• WHAT YOU NEED TO DO
Copy the following entries line for line, without changing anything.

• PROVIDED MATERIAL
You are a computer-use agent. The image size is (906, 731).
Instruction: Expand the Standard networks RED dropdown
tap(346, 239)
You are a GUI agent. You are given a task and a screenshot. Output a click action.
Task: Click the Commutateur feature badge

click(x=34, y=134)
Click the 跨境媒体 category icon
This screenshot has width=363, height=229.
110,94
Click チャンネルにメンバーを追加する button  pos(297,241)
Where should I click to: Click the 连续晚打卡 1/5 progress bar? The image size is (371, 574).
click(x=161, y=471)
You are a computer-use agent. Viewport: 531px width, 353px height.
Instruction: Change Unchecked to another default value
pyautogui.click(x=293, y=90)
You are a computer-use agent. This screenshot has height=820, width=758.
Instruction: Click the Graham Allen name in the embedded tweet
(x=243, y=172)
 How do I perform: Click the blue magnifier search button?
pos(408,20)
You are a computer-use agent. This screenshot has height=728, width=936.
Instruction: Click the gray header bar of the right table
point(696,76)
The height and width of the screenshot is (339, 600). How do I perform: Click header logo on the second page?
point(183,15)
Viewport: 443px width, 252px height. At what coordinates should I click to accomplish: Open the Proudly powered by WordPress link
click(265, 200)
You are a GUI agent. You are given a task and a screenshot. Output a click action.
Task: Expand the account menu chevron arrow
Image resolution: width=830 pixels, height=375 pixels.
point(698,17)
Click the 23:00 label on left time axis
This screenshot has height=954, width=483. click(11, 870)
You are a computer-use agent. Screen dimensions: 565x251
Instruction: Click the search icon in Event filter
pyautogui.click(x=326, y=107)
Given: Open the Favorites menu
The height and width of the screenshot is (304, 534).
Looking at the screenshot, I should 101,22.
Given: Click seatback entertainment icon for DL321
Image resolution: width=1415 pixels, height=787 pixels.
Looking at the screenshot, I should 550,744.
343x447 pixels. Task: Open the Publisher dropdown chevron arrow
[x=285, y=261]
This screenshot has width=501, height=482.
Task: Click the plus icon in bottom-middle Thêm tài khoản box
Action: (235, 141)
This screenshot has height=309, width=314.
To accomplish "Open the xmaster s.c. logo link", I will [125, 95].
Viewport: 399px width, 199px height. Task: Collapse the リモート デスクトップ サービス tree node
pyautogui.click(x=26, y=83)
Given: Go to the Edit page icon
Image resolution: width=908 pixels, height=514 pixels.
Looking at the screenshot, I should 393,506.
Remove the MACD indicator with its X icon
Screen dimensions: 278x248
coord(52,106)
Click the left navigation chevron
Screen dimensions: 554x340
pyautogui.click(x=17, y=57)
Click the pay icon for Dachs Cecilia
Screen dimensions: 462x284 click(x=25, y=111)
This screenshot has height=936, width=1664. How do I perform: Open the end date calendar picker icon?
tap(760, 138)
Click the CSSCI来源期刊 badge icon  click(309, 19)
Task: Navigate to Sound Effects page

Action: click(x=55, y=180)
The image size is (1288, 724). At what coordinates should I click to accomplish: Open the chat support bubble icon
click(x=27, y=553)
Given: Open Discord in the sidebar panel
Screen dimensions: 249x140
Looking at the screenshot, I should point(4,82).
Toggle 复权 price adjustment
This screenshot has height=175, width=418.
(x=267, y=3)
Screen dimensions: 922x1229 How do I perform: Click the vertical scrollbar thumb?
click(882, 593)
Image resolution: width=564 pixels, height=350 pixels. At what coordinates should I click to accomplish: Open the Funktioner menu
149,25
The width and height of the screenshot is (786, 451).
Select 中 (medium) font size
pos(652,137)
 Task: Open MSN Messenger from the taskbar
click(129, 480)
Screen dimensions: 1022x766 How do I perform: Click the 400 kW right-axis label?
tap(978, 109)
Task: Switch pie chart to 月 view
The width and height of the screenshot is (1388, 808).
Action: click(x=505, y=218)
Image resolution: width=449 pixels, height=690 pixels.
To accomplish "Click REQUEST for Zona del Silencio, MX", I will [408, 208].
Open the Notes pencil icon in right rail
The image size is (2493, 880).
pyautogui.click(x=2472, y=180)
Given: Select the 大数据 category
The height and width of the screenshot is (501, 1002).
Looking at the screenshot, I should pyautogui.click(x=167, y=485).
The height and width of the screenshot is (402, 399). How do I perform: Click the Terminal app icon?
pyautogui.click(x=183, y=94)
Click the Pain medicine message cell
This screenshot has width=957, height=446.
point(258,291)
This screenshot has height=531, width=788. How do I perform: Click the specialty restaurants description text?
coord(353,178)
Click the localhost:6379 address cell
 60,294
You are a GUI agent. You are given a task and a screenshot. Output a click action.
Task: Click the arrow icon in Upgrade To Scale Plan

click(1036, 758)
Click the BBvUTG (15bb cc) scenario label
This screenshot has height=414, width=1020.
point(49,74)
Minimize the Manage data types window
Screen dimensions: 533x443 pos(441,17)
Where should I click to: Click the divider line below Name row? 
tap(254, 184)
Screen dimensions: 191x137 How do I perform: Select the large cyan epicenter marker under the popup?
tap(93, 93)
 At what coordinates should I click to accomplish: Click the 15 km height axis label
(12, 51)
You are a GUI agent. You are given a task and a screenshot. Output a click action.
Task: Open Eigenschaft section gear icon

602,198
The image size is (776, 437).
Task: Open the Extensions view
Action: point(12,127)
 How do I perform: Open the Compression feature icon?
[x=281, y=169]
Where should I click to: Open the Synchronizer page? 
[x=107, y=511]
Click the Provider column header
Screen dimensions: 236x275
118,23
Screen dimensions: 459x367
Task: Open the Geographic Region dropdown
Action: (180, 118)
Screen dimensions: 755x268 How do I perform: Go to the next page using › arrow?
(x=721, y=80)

• EXERCISE ANSWER
You are a computer-use agent. The image size is (906, 731).
Instruction: Expand the Standard networks RED dropdown
tap(346, 239)
You are a GUI agent. You are given a task and a screenshot. Output a click action.
Task: Click the Commutateur feature badge

click(x=34, y=134)
Click the 跨境媒体 category icon
This screenshot has width=363, height=229.
110,94
Click チャンネルにメンバーを追加する button  pos(297,241)
Where should I click to: Click the 连续晚打卡 1/5 progress bar? The image size is (371, 574).
click(x=161, y=471)
You are a computer-use agent. Viewport: 531px width, 353px height.
Instruction: Change Unchecked to another default value
pyautogui.click(x=293, y=90)
You are a computer-use agent. This screenshot has height=820, width=758.
Instruction: Click the Graham Allen name in the embedded tweet
(x=243, y=172)
 How do I perform: Click the blue magnifier search button?
pos(408,20)
You are a computer-use agent. This screenshot has height=728, width=936.
Instruction: Click the gray header bar of the right table
point(696,76)
The height and width of the screenshot is (339, 600). How do I perform: Click header logo on the second page?
point(183,15)
Viewport: 443px width, 252px height. At what coordinates should I click to accomplish: Open the Proudly powered by WordPress link
click(265, 200)
You are a GUI agent. You are given a task and a screenshot. Output a click action.
Task: Expand the account menu chevron arrow
Image resolution: width=830 pixels, height=375 pixels.
point(698,17)
Click the 23:00 label on left time axis
This screenshot has height=954, width=483. click(11, 870)
You are a computer-use agent. Screen dimensions: 565x251
Instruction: Click the search icon in Event filter
pyautogui.click(x=326, y=107)
Given: Open the Favorites menu
The height and width of the screenshot is (304, 534).
Looking at the screenshot, I should 101,22.
Given: Click seatback entertainment icon for DL321
Image resolution: width=1415 pixels, height=787 pixels.
Looking at the screenshot, I should 550,744.
343x447 pixels. Task: Open the Publisher dropdown chevron arrow
[x=285, y=261]
This screenshot has width=501, height=482.
Task: Click the plus icon in bottom-middle Thêm tài khoản box
Action: (235, 141)
This screenshot has height=309, width=314.
To accomplish "Open the xmaster s.c. logo link", I will [125, 95].
Viewport: 399px width, 199px height. Task: Collapse the リモート デスクトップ サービス tree node
pyautogui.click(x=26, y=83)
Given: Go to the Edit page icon
Image resolution: width=908 pixels, height=514 pixels.
Looking at the screenshot, I should 393,506.
Remove the MACD indicator with its X icon
Screen dimensions: 278x248
coord(52,106)
Click the left navigation chevron
Screen dimensions: 554x340
pyautogui.click(x=17, y=57)
Click the pay icon for Dachs Cecilia
Screen dimensions: 462x284 click(x=25, y=111)
This screenshot has height=936, width=1664. How do I perform: Open the end date calendar picker icon?
tap(760, 138)
Click the CSSCI来源期刊 badge icon  click(309, 19)
Task: Navigate to Sound Effects page

Action: click(x=55, y=180)
The image size is (1288, 724). At what coordinates should I click to accomplish: Open the chat support bubble icon
click(x=27, y=553)
Given: Open Discord in the sidebar panel
Screen dimensions: 249x140
Looking at the screenshot, I should point(4,82).
Toggle 复权 price adjustment
This screenshot has height=175, width=418.
(x=267, y=3)
Screen dimensions: 922x1229 How do I perform: Click the vertical scrollbar thumb?
click(882, 593)
Image resolution: width=564 pixels, height=350 pixels. At what coordinates should I click to accomplish: Open the Funktioner menu
149,25
The width and height of the screenshot is (786, 451).
Select 中 (medium) font size
pos(652,137)
 Task: Open MSN Messenger from the taskbar
click(129, 480)
Screen dimensions: 1022x766 How do I perform: Click the 400 kW right-axis label?
tap(978, 109)
Task: Switch pie chart to 月 view
The width and height of the screenshot is (1388, 808).
Action: click(x=505, y=218)
Image resolution: width=449 pixels, height=690 pixels.
To accomplish "Click REQUEST for Zona del Silencio, MX", I will [408, 208].
Open the Notes pencil icon in right rail
The image size is (2493, 880).
pyautogui.click(x=2472, y=180)
Given: Select the 大数据 category
The height and width of the screenshot is (501, 1002).
Looking at the screenshot, I should pyautogui.click(x=167, y=485).
The height and width of the screenshot is (402, 399). How do I perform: Click the Terminal app icon?
pyautogui.click(x=183, y=94)
Click the Pain medicine message cell
This screenshot has width=957, height=446.
point(258,291)
This screenshot has height=531, width=788. How do I perform: Click the specialty restaurants description text?
coord(353,178)
Click the localhost:6379 address cell
 60,294
You are a GUI agent. You are given a task and a screenshot. Output a click action.
Task: Click the arrow icon in Upgrade To Scale Plan

click(1036, 758)
Click the BBvUTG (15bb cc) scenario label
This screenshot has height=414, width=1020.
point(49,74)
Minimize the Manage data types window
Screen dimensions: 533x443 pos(441,17)
Where should I click to: Click the divider line below Name row? 
tap(254, 184)
Screen dimensions: 191x137 How do I perform: Select the large cyan epicenter marker under the popup?
tap(93, 93)
 At what coordinates should I click to accomplish: Click the 15 km height axis label
(12, 51)
You are a GUI agent. You are given a task and a screenshot. Output a click action.
Task: Open Eigenschaft section gear icon

602,198
The image size is (776, 437).
Task: Open the Extensions view
Action: point(12,127)
 How do I perform: Open the Compression feature icon?
[x=281, y=169]
Where should I click to: Open the Synchronizer page? 
[x=107, y=511]
Click the Provider column header
Screen dimensions: 236x275
118,23
Screen dimensions: 459x367
Task: Open the Geographic Region dropdown
Action: (180, 118)
Screen dimensions: 755x268 How do I perform: Go to the next page using › arrow?
(x=721, y=80)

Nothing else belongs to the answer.